• **INSTRUCTIONS FOR THE TASK**
The records that follow are to be transcribed word for word.

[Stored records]

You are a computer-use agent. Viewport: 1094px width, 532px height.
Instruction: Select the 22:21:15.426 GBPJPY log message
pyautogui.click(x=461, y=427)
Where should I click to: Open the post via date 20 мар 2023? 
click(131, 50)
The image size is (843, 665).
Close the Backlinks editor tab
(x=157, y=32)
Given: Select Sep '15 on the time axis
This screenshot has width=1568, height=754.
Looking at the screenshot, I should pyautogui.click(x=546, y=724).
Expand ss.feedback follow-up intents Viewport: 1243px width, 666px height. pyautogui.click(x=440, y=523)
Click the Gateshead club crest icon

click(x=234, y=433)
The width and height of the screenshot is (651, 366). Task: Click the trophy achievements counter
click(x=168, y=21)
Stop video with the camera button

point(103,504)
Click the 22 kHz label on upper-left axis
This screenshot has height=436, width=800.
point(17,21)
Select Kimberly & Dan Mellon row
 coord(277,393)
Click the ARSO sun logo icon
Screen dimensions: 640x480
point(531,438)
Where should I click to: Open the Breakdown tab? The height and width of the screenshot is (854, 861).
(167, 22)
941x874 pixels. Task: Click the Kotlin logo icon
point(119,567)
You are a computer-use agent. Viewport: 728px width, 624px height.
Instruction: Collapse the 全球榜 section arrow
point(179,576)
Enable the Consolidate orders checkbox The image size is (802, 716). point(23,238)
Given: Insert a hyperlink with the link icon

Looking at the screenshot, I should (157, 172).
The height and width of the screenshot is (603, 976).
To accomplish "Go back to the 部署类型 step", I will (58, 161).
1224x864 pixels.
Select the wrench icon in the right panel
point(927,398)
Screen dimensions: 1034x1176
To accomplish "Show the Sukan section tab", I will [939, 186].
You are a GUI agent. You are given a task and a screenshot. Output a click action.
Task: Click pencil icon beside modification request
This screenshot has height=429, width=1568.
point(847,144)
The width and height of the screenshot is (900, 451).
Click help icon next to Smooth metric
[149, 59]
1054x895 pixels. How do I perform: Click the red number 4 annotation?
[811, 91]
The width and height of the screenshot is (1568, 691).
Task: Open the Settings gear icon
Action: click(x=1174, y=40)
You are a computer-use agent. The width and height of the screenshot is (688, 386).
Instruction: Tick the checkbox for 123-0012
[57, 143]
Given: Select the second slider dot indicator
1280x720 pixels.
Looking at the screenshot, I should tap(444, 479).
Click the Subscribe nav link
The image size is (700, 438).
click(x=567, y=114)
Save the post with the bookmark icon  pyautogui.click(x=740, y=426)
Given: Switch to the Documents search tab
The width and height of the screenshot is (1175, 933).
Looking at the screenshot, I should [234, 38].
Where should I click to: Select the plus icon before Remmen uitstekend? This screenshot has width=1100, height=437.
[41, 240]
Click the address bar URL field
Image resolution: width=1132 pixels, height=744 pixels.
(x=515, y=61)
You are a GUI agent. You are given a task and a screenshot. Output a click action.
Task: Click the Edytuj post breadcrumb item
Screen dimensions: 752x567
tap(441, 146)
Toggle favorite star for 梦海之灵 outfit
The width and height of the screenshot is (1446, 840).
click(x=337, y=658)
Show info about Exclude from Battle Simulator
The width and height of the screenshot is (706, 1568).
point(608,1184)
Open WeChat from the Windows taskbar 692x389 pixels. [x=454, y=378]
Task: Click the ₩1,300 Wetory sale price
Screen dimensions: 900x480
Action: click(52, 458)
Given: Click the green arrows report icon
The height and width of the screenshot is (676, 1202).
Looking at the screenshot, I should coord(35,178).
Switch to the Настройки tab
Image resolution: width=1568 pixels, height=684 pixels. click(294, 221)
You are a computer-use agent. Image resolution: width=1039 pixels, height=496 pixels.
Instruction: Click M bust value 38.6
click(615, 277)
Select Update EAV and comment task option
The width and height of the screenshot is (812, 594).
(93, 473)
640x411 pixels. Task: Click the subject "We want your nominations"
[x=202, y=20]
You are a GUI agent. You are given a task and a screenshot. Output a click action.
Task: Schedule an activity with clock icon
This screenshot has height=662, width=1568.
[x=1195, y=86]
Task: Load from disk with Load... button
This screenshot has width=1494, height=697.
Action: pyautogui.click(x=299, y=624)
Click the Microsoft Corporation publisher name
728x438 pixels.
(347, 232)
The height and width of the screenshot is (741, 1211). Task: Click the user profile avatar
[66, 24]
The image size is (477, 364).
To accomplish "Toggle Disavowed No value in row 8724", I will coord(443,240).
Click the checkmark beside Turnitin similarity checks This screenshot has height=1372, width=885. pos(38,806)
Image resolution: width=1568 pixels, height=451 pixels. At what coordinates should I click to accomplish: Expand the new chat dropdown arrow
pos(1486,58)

• **EXERCISE RESULT**
You are a computer-use agent. Viewport: 1094px width, 532px height.
Instruction: Select the 22:21:15.426 GBPJPY log message
pyautogui.click(x=461, y=427)
Where should I click to: Open the post via date 20 мар 2023? 
click(131, 50)
The image size is (843, 665).
Close the Backlinks editor tab
(x=157, y=32)
Given: Select Sep '15 on the time axis
This screenshot has width=1568, height=754.
Looking at the screenshot, I should pyautogui.click(x=546, y=724).
Expand ss.feedback follow-up intents Viewport: 1243px width, 666px height. pyautogui.click(x=440, y=523)
Click the Gateshead club crest icon

click(x=234, y=433)
The width and height of the screenshot is (651, 366). Task: Click the trophy achievements counter
click(x=168, y=21)
Stop video with the camera button

point(103,504)
Click the 22 kHz label on upper-left axis
This screenshot has height=436, width=800.
point(17,21)
Select Kimberly & Dan Mellon row
 coord(277,393)
Click the ARSO sun logo icon
Screen dimensions: 640x480
point(531,438)
Where should I click to: Open the Breakdown tab? The height and width of the screenshot is (854, 861).
(167, 22)
941x874 pixels. Task: Click the Kotlin logo icon
point(119,567)
You are a computer-use agent. Viewport: 728px width, 624px height.
Instruction: Collapse the 全球榜 section arrow
point(179,576)
Enable the Consolidate orders checkbox The image size is (802, 716). point(23,238)
Given: Insert a hyperlink with the link icon

Looking at the screenshot, I should (157, 172).
The height and width of the screenshot is (603, 976).
To accomplish "Go back to the 部署类型 step", I will (58, 161).
1224x864 pixels.
Select the wrench icon in the right panel
point(927,398)
Screen dimensions: 1034x1176
To accomplish "Show the Sukan section tab", I will [939, 186].
You are a GUI agent. You are given a task and a screenshot. Output a click action.
Task: Click pencil icon beside modification request
This screenshot has height=429, width=1568.
point(847,144)
The width and height of the screenshot is (900, 451).
Click help icon next to Smooth metric
[149, 59]
1054x895 pixels. How do I perform: Click the red number 4 annotation?
[811, 91]
The width and height of the screenshot is (1568, 691).
Task: Open the Settings gear icon
Action: click(x=1174, y=40)
You are a computer-use agent. The width and height of the screenshot is (688, 386).
Instruction: Tick the checkbox for 123-0012
[57, 143]
Given: Select the second slider dot indicator
1280x720 pixels.
Looking at the screenshot, I should tap(444, 479).
Click the Subscribe nav link
The image size is (700, 438).
click(x=567, y=114)
Save the post with the bookmark icon  pyautogui.click(x=740, y=426)
Given: Switch to the Documents search tab
The width and height of the screenshot is (1175, 933).
Looking at the screenshot, I should [234, 38].
Where should I click to: Select the plus icon before Remmen uitstekend? This screenshot has width=1100, height=437.
[41, 240]
Click the address bar URL field
Image resolution: width=1132 pixels, height=744 pixels.
(x=515, y=61)
You are a GUI agent. You are given a task and a screenshot. Output a click action.
Task: Click the Edytuj post breadcrumb item
Screen dimensions: 752x567
tap(441, 146)
Toggle favorite star for 梦海之灵 outfit
The width and height of the screenshot is (1446, 840).
click(x=337, y=658)
Show info about Exclude from Battle Simulator
The width and height of the screenshot is (706, 1568).
point(608,1184)
Open WeChat from the Windows taskbar 692x389 pixels. [x=454, y=378]
Task: Click the ₩1,300 Wetory sale price
Screen dimensions: 900x480
Action: click(52, 458)
Given: Click the green arrows report icon
The height and width of the screenshot is (676, 1202).
Looking at the screenshot, I should coord(35,178).
Switch to the Настройки tab
Image resolution: width=1568 pixels, height=684 pixels. click(294, 221)
You are a computer-use agent. Image resolution: width=1039 pixels, height=496 pixels.
Instruction: Click M bust value 38.6
click(615, 277)
Select Update EAV and comment task option
The width and height of the screenshot is (812, 594).
(93, 473)
640x411 pixels. Task: Click the subject "We want your nominations"
[x=202, y=20]
You are a GUI agent. You are given a task and a screenshot. Output a click action.
Task: Schedule an activity with clock icon
This screenshot has height=662, width=1568.
[x=1195, y=86]
Task: Load from disk with Load... button
This screenshot has width=1494, height=697.
Action: pyautogui.click(x=299, y=624)
Click the Microsoft Corporation publisher name
728x438 pixels.
(347, 232)
The height and width of the screenshot is (741, 1211). Task: Click the user profile avatar
[66, 24]
The image size is (477, 364).
To accomplish "Toggle Disavowed No value in row 8724", I will coord(443,240).
Click the checkmark beside Turnitin similarity checks This screenshot has height=1372, width=885. pos(38,806)
Image resolution: width=1568 pixels, height=451 pixels. At what coordinates should I click to accomplish: Expand the new chat dropdown arrow
pos(1486,58)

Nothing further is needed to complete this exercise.